Extrait:

────────

Andréa Bescond et Eric Métayer, c’est une collaboration qui roule. Les Chatouilles ou la danse de la Colère, pièce d’Andréa Bescond inspirée de sa propre histoire, mise en scène par Eric Métayer, est couronnée de plusieurs prix, et obtient notamment en 2016 le Molière du Seul En Scène. Un an auparavant, en 2015, la pièce séduit à Avignon François Kraus et Denis Pineau-Valencienne, qui décident de produire le film. Ils demandent au duo d’adapter la pièce, devenue depuis Les Chatouilles avec Andréa Bescond dans le rôle principal. Cette fiction magistrale aborde par un angle rare et novateur la pédophilie, sujet difficile, traité avec poésie sur un mode légèrement fantastique.
Stéphanie Lannoy : Comment parvient-on à coucher sur le papier sa propre histoire ?
Andréa Bescond : J’étais à une époque de ma vie où je n’avais pas le choix, c’était viscéral. On attendait notre deuxième enfant. Eric m’a beaucoup poussée à écrire en me disant que c’était le moment. On a tous nos façons de s’exprimer et mon arme était celle-là, d’écrire ce parcours.

────────

Données enregistrées:
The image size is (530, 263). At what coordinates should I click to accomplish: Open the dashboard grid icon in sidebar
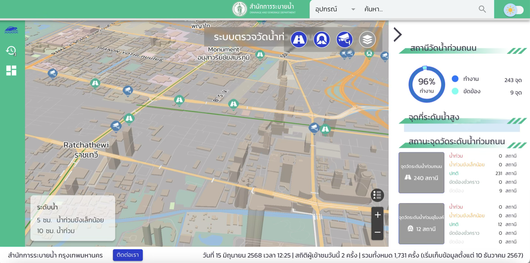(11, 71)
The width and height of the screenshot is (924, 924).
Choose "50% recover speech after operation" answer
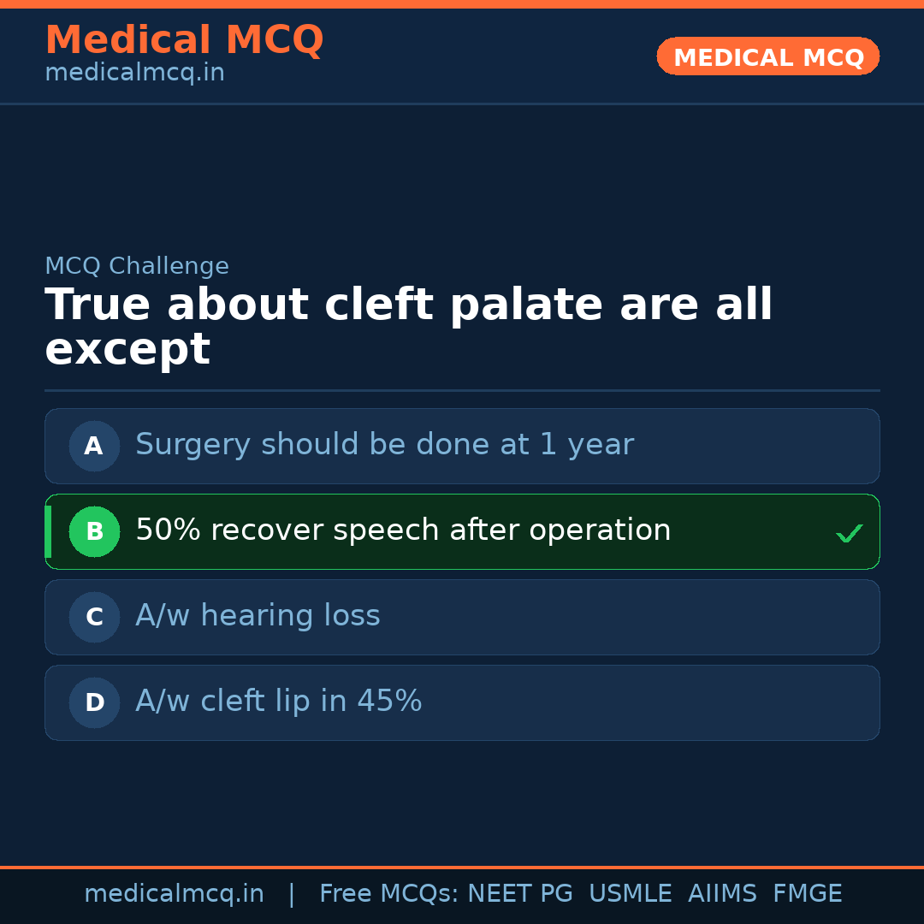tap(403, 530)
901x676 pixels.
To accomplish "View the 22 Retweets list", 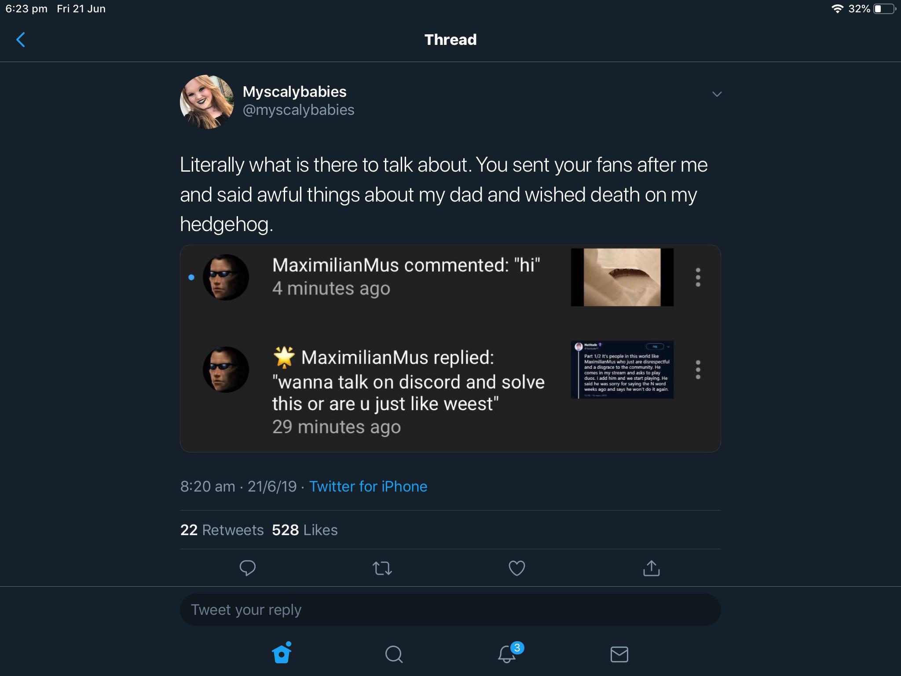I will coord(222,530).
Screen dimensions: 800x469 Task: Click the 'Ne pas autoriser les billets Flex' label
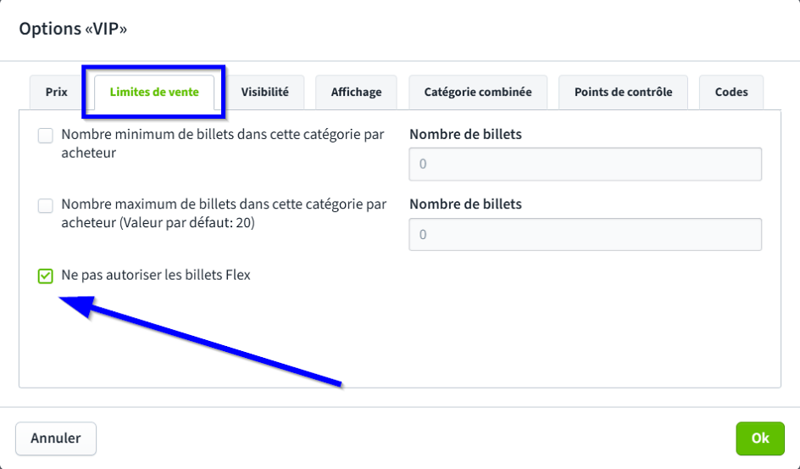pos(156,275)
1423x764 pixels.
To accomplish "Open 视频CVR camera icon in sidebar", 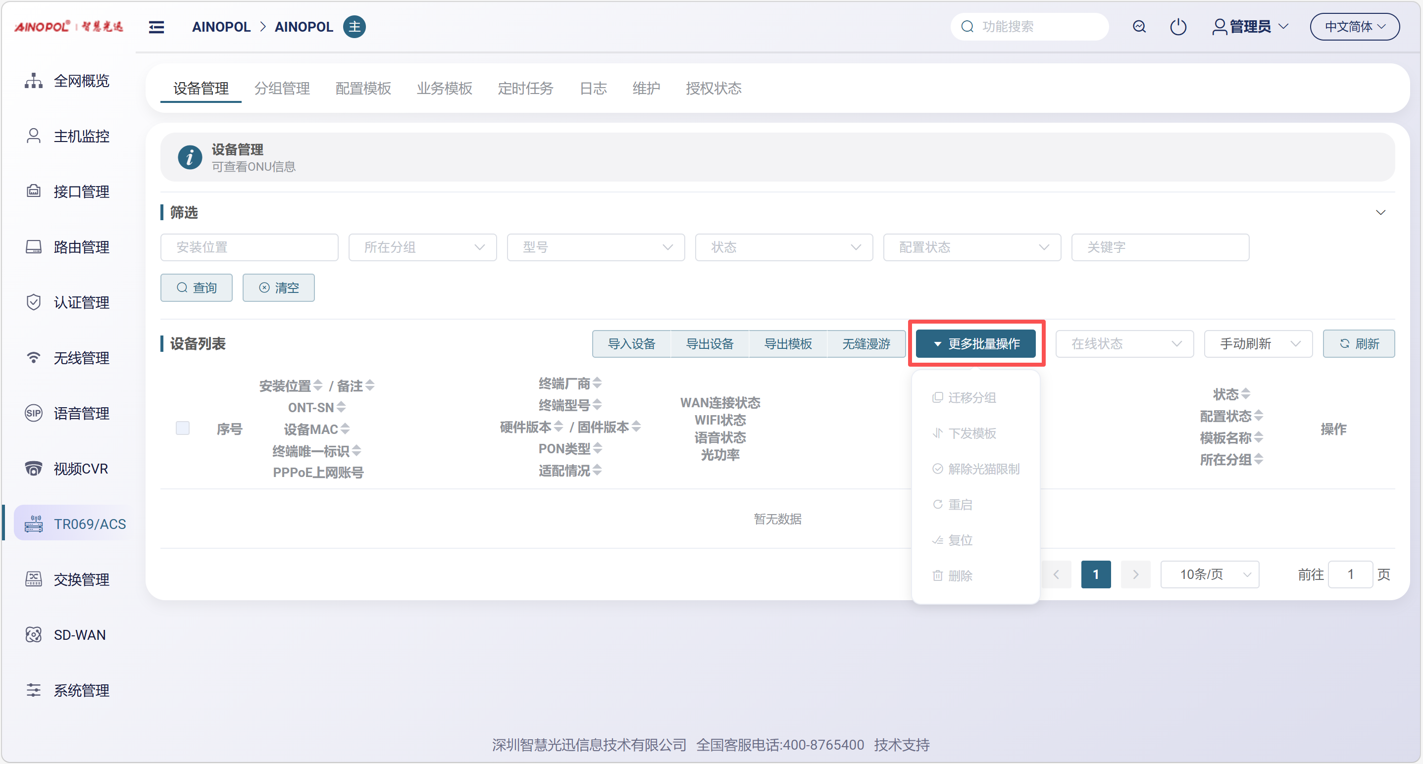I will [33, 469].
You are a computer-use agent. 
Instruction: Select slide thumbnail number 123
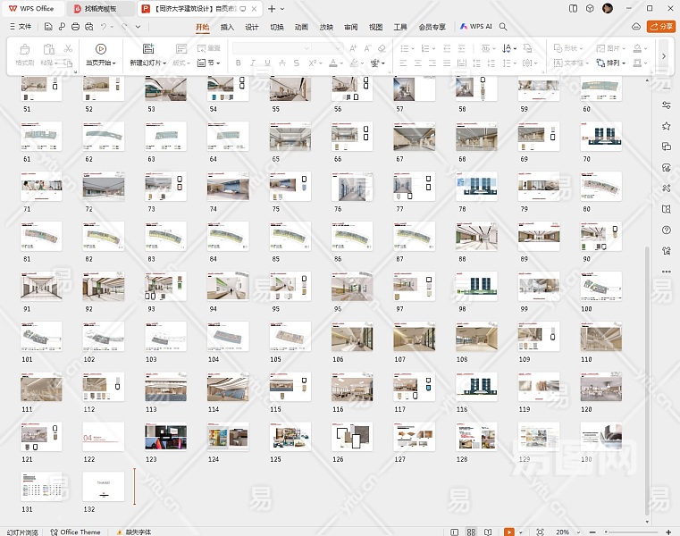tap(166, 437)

────────

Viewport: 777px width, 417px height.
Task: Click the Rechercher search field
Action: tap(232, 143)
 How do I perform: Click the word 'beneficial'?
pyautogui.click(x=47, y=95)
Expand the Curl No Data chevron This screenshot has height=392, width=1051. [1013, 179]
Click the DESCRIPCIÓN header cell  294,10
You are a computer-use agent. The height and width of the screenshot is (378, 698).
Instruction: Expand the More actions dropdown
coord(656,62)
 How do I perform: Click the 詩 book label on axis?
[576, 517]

────────

Travail demandé: Prolongez l'entretien sur Les Chatouilles en reprenant après sa dernière phrase.

Résultat obtenu:
Saviez-vous dès le départ que ce récit deviendrait une pièce de théâtre ?
Eric Métayer : Je lui ai conseillé d’écrire sans savoir la forme que cela prendrait, un livre ou autre chose…
Andréa : On ne s’impose pas de rapport au temps dans notre travail. On a commencé à faire un travail d’improvisation autour de ce récit. Eric a ensuite fait la mise en scène d’un premier showcase et finalement on nous a proposé de monter le spectacle.
Vous avez ensuite adapté la pièce pour le cinéma…
Eric : On ne s’est pas posé de limites. On voulait essayer tous les crayons de couleurs pourvu qu’ils correspondent à notre ressenti et à ce qu’on avait envie de faire. Après, on a travaillé ensemble la structure même du film. On s’est ensuite réparti les séquences à l’écriture. Chacun partait dans son coin de la maison, on écrivait nos séquences que l’on se renvoyait par mail. Et chacun retravaillait sur la séquence de l’autre en l’annotant. Quand on était satisfaits on gardait la séquence. On ne travaillait jamais les séquences pures ensemble, c’est vraiment trop complexe.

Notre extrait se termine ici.